I have a Windows service that processes jobs. A job in this service is a sequence of actions, such as:
A -> B -> C -> D -> E
Each job is supposed to be completely independent from other jobs. The current implementation processes each job on its own thread (in this case, new System.Threading.Thread
), which works well most of the time. However, it turns out that the B action is not thread-safe and two threads should not process the B action at the same time. If two threads try to perform the B action at the same time, strange results or errors are sometimes occurring. Note that the other actions may be executed concurrently by multiple jobs without any ill effects.
Rather than attempting to re-implement the B action in a thread-safe manner (which I anticipate would require a large amount of resources to implement and test), I would like to just limit each the B action to a single thread at a time.
Now the obvious initial solution to me was be to put a lock
around the B action, which would certainly limit it to a single thread. However, it appears that this solution would not guarantee that all waiting threads will get a chance to process the B action. This is because threads are not guaranteed to queue up in a FIFO or consistent manner. I feel like this could theoretically lead to thread starvation. Thus, I am not comfortable implementing this solution.

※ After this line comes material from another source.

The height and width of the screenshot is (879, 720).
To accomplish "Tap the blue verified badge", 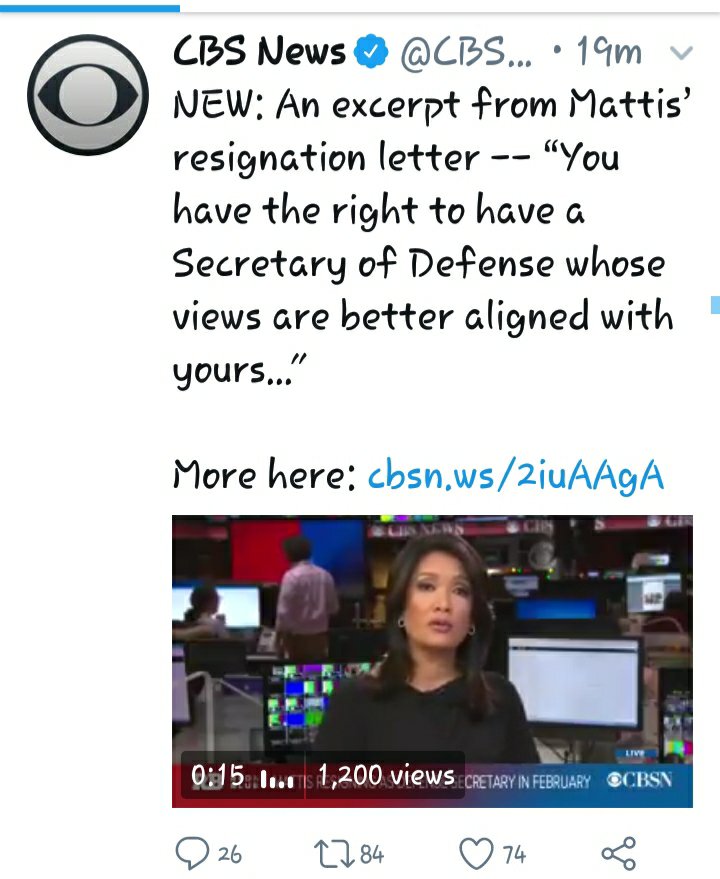I will click(x=371, y=52).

So my question is how can I implement a better (probably FIFO) job queue in .NET that guarantees that all jobs will make it through the B action, one by one?
My current thought is that I could maintain a some kind of "manager" thread whose job is to pull a job thread from a queue and execute it when the B action is clear. (Perhaps I am describing implementing my own scheduler?) But it seems like that may be rather crude and that perhaps .NET (I'm using .NET 4.0) has better tools in its library for this scenario.